PROBLEM TO WORK ON: Entries in the following listing are to be copied exactly as they stand.

DATA FOR THIS EXERCISE:
▬▬▬

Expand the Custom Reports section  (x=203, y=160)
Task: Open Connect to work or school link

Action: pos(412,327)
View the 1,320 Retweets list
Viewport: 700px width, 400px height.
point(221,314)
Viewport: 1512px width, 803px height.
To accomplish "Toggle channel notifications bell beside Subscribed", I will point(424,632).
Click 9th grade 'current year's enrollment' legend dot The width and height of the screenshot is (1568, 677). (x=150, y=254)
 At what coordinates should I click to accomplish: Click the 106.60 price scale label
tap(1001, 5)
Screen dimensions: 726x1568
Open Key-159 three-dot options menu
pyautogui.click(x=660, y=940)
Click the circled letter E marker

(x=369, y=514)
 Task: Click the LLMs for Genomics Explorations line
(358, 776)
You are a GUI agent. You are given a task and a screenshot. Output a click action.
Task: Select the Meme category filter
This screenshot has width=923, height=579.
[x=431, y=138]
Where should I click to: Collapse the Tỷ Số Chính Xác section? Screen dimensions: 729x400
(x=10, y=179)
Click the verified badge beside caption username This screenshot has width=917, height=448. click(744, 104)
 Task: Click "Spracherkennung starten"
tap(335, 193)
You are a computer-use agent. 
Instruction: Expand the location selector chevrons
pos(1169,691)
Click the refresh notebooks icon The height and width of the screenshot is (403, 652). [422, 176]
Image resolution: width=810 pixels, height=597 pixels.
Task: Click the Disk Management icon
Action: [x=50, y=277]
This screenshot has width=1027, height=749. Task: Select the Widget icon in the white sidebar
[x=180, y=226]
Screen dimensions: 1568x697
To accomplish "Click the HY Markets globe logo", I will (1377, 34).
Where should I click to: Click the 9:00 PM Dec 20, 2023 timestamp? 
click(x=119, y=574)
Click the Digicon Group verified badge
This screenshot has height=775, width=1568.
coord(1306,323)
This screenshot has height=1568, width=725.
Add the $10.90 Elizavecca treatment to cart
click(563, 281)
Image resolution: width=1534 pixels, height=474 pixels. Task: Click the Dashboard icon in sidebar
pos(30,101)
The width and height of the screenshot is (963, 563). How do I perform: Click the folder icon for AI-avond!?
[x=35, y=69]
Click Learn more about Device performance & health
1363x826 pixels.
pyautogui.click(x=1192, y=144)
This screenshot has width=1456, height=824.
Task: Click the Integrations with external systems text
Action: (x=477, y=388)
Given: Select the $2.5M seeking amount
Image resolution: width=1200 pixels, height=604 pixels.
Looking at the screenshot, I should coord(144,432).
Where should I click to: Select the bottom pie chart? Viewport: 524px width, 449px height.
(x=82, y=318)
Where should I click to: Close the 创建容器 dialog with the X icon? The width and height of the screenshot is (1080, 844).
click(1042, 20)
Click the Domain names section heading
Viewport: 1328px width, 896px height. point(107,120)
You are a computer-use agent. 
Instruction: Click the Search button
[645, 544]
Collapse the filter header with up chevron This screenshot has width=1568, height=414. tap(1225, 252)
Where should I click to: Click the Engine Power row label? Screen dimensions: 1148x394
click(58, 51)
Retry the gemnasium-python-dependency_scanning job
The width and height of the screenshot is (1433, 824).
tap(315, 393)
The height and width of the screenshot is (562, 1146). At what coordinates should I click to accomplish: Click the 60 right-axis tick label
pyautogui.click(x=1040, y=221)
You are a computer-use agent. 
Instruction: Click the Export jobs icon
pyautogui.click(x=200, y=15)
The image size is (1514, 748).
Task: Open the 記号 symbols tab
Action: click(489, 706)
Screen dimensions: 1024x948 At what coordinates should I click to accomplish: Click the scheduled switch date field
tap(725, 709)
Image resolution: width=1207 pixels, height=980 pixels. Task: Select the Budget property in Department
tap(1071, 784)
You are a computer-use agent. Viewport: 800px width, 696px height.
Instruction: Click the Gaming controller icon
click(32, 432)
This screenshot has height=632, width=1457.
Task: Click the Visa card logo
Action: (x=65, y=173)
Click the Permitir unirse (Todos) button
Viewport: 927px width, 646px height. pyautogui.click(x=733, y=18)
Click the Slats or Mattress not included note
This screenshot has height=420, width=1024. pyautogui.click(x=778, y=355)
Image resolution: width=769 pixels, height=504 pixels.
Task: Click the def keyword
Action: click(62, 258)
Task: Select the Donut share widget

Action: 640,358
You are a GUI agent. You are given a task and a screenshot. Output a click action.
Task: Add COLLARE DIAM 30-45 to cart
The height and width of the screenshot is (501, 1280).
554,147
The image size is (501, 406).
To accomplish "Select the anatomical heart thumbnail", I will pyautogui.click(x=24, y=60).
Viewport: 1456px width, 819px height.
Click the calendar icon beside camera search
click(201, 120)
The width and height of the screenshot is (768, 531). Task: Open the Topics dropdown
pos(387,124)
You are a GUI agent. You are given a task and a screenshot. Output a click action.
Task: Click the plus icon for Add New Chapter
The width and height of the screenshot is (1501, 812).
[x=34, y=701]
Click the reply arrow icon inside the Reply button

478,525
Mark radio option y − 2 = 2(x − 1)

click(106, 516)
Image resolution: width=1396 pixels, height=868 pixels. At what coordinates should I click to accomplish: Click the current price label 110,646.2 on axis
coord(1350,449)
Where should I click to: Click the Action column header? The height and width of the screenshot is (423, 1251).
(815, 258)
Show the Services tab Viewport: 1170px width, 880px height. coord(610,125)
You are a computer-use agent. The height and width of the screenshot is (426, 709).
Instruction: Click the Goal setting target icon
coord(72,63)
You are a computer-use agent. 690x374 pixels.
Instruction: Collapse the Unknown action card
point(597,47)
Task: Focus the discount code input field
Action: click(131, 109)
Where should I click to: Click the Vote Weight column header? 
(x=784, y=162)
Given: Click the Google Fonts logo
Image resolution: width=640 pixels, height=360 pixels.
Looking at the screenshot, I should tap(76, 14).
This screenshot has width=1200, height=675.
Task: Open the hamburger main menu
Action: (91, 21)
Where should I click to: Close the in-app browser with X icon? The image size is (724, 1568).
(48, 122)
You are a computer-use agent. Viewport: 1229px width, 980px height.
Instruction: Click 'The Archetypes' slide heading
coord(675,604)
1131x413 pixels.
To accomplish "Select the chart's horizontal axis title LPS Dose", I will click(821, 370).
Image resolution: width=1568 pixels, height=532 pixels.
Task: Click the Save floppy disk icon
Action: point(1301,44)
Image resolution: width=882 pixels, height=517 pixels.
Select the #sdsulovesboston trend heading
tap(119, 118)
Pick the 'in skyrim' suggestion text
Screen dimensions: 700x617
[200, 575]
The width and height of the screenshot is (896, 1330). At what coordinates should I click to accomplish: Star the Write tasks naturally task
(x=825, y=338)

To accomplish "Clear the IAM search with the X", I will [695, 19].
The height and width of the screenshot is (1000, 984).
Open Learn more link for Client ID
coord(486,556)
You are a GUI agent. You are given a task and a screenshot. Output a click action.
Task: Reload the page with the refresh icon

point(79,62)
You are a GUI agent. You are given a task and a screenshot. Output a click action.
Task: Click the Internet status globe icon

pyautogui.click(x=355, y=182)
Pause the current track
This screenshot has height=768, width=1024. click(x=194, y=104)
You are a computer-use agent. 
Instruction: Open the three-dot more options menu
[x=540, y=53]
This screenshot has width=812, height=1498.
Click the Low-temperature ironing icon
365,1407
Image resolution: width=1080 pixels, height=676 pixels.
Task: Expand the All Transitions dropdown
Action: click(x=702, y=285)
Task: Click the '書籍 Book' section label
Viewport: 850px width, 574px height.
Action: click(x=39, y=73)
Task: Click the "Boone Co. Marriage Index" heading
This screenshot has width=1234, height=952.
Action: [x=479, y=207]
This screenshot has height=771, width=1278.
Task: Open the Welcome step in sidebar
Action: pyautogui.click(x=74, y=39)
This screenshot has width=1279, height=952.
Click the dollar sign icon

▬▬▬

RESULT OF THE TASK:
Expand the Custom Reports section  (x=203, y=160)
Task: Open Connect to work or school link

Action: pos(412,327)
View the 1,320 Retweets list
Viewport: 700px width, 400px height.
point(221,314)
Viewport: 1512px width, 803px height.
To accomplish "Toggle channel notifications bell beside Subscribed", I will point(424,632).
Click 9th grade 'current year's enrollment' legend dot The width and height of the screenshot is (1568, 677). (x=150, y=254)
 At what coordinates should I click to accomplish: Click the 106.60 price scale label
tap(1001, 5)
Screen dimensions: 726x1568
Open Key-159 three-dot options menu
pyautogui.click(x=660, y=940)
Click the circled letter E marker

(x=369, y=514)
 Task: Click the LLMs for Genomics Explorations line
(358, 776)
You are a GUI agent. You are given a task and a screenshot. Output a click action.
Task: Select the Meme category filter
This screenshot has width=923, height=579.
[x=431, y=138]
Where should I click to: Collapse the Tỷ Số Chính Xác section? Screen dimensions: 729x400
(x=10, y=179)
Click the verified badge beside caption username This screenshot has width=917, height=448. click(744, 104)
 Task: Click "Spracherkennung starten"
tap(335, 193)
You are a computer-use agent. 
Instruction: Expand the location selector chevrons
pos(1169,691)
Click the refresh notebooks icon The height and width of the screenshot is (403, 652). [422, 176]
Image resolution: width=810 pixels, height=597 pixels.
Task: Click the Disk Management icon
Action: [x=50, y=277]
This screenshot has width=1027, height=749. Task: Select the Widget icon in the white sidebar
[x=180, y=226]
Screen dimensions: 1568x697
To accomplish "Click the HY Markets globe logo", I will (1377, 34).
Where should I click to: Click the 9:00 PM Dec 20, 2023 timestamp? 
click(x=119, y=574)
Click the Digicon Group verified badge
This screenshot has height=775, width=1568.
coord(1306,323)
This screenshot has height=1568, width=725.
Add the $10.90 Elizavecca treatment to cart
click(563, 281)
Image resolution: width=1534 pixels, height=474 pixels. Task: Click the Dashboard icon in sidebar
pos(30,101)
The width and height of the screenshot is (963, 563). How do I perform: Click the folder icon for AI-avond!?
[x=35, y=69]
Click Learn more about Device performance & health
1363x826 pixels.
pyautogui.click(x=1192, y=144)
This screenshot has width=1456, height=824.
Task: Click the Integrations with external systems text
Action: (x=477, y=388)
Given: Select the $2.5M seeking amount
Image resolution: width=1200 pixels, height=604 pixels.
Looking at the screenshot, I should coord(144,432).
Where should I click to: Select the bottom pie chart? Viewport: 524px width, 449px height.
(x=82, y=318)
Where should I click to: Close the 创建容器 dialog with the X icon? The width and height of the screenshot is (1080, 844).
click(1042, 20)
Click the Domain names section heading
Viewport: 1328px width, 896px height. point(107,120)
You are a computer-use agent. 
Instruction: Click the Search button
[645, 544]
Collapse the filter header with up chevron This screenshot has width=1568, height=414. tap(1225, 252)
Where should I click to: Click the Engine Power row label? Screen dimensions: 1148x394
click(58, 51)
Retry the gemnasium-python-dependency_scanning job
The width and height of the screenshot is (1433, 824).
tap(315, 393)
The height and width of the screenshot is (562, 1146). At what coordinates should I click to accomplish: Click the 60 right-axis tick label
pyautogui.click(x=1040, y=221)
You are a computer-use agent. 
Instruction: Click the Export jobs icon
pyautogui.click(x=200, y=15)
The image size is (1514, 748).
Task: Open the 記号 symbols tab
Action: click(489, 706)
Screen dimensions: 1024x948 At what coordinates should I click to accomplish: Click the scheduled switch date field
tap(725, 709)
Image resolution: width=1207 pixels, height=980 pixels. Task: Select the Budget property in Department
tap(1071, 784)
You are a computer-use agent. Viewport: 800px width, 696px height.
Instruction: Click the Gaming controller icon
click(32, 432)
This screenshot has height=632, width=1457.
Task: Click the Visa card logo
Action: (x=65, y=173)
Click the Permitir unirse (Todos) button
Viewport: 927px width, 646px height. pyautogui.click(x=733, y=18)
Click the Slats or Mattress not included note
This screenshot has height=420, width=1024. pyautogui.click(x=778, y=355)
Image resolution: width=769 pixels, height=504 pixels.
Task: Click the def keyword
Action: click(62, 258)
Task: Select the Donut share widget

Action: 640,358
You are a GUI agent. You are given a task and a screenshot. Output a click action.
Task: Add COLLARE DIAM 30-45 to cart
The height and width of the screenshot is (501, 1280).
554,147
The image size is (501, 406).
To accomplish "Select the anatomical heart thumbnail", I will pyautogui.click(x=24, y=60).
Viewport: 1456px width, 819px height.
Click the calendar icon beside camera search
click(201, 120)
The width and height of the screenshot is (768, 531). Task: Open the Topics dropdown
pos(387,124)
You are a GUI agent. You are given a task and a screenshot. Output a click action.
Task: Click the plus icon for Add New Chapter
The width and height of the screenshot is (1501, 812).
[x=34, y=701]
Click the reply arrow icon inside the Reply button

478,525
Mark radio option y − 2 = 2(x − 1)

click(106, 516)
Image resolution: width=1396 pixels, height=868 pixels. At what coordinates should I click to accomplish: Click the current price label 110,646.2 on axis
coord(1350,449)
Where should I click to: Click the Action column header? The height and width of the screenshot is (423, 1251).
(815, 258)
Show the Services tab Viewport: 1170px width, 880px height. coord(610,125)
You are a computer-use agent. The height and width of the screenshot is (426, 709).
Instruction: Click the Goal setting target icon
coord(72,63)
You are a computer-use agent. 690x374 pixels.
Instruction: Collapse the Unknown action card
point(597,47)
Task: Focus the discount code input field
Action: click(131, 109)
Where should I click to: Click the Vote Weight column header? 
(x=784, y=162)
Given: Click the Google Fonts logo
Image resolution: width=640 pixels, height=360 pixels.
Looking at the screenshot, I should tap(76, 14).
This screenshot has width=1200, height=675.
Task: Open the hamburger main menu
Action: (91, 21)
Where should I click to: Close the in-app browser with X icon? The image size is (724, 1568).
(48, 122)
You are a computer-use agent. Viewport: 1229px width, 980px height.
Instruction: Click 'The Archetypes' slide heading
coord(675,604)
1131x413 pixels.
To accomplish "Select the chart's horizontal axis title LPS Dose", I will click(821, 370).
Image resolution: width=1568 pixels, height=532 pixels.
Task: Click the Save floppy disk icon
Action: point(1301,44)
Image resolution: width=882 pixels, height=517 pixels.
Select the #sdsulovesboston trend heading
tap(119, 118)
Pick the 'in skyrim' suggestion text
Screen dimensions: 700x617
[200, 575]
The width and height of the screenshot is (896, 1330). At what coordinates should I click to accomplish: Star the Write tasks naturally task
(x=825, y=338)

To accomplish "Clear the IAM search with the X", I will [695, 19].
The height and width of the screenshot is (1000, 984).
Open Learn more link for Client ID
coord(486,556)
You are a GUI agent. You are given a task and a screenshot. Output a click action.
Task: Reload the page with the refresh icon

point(79,62)
You are a GUI agent. You are given a task and a screenshot. Output a click action.
Task: Click the Internet status globe icon

pyautogui.click(x=355, y=182)
Pause the current track
This screenshot has height=768, width=1024. click(x=194, y=104)
You are a computer-use agent. 
Instruction: Open the three-dot more options menu
[x=540, y=53]
This screenshot has width=812, height=1498.
Click the Low-temperature ironing icon
365,1407
Image resolution: width=1080 pixels, height=676 pixels.
Task: Expand the All Transitions dropdown
Action: click(x=702, y=285)
Task: Click the '書籍 Book' section label
Viewport: 850px width, 574px height.
Action: click(x=39, y=73)
Task: Click the "Boone Co. Marriage Index" heading
This screenshot has width=1234, height=952.
Action: [x=479, y=207]
This screenshot has height=771, width=1278.
Task: Open the Welcome step in sidebar
Action: pyautogui.click(x=74, y=39)
This screenshot has width=1279, height=952.
Click the dollar sign icon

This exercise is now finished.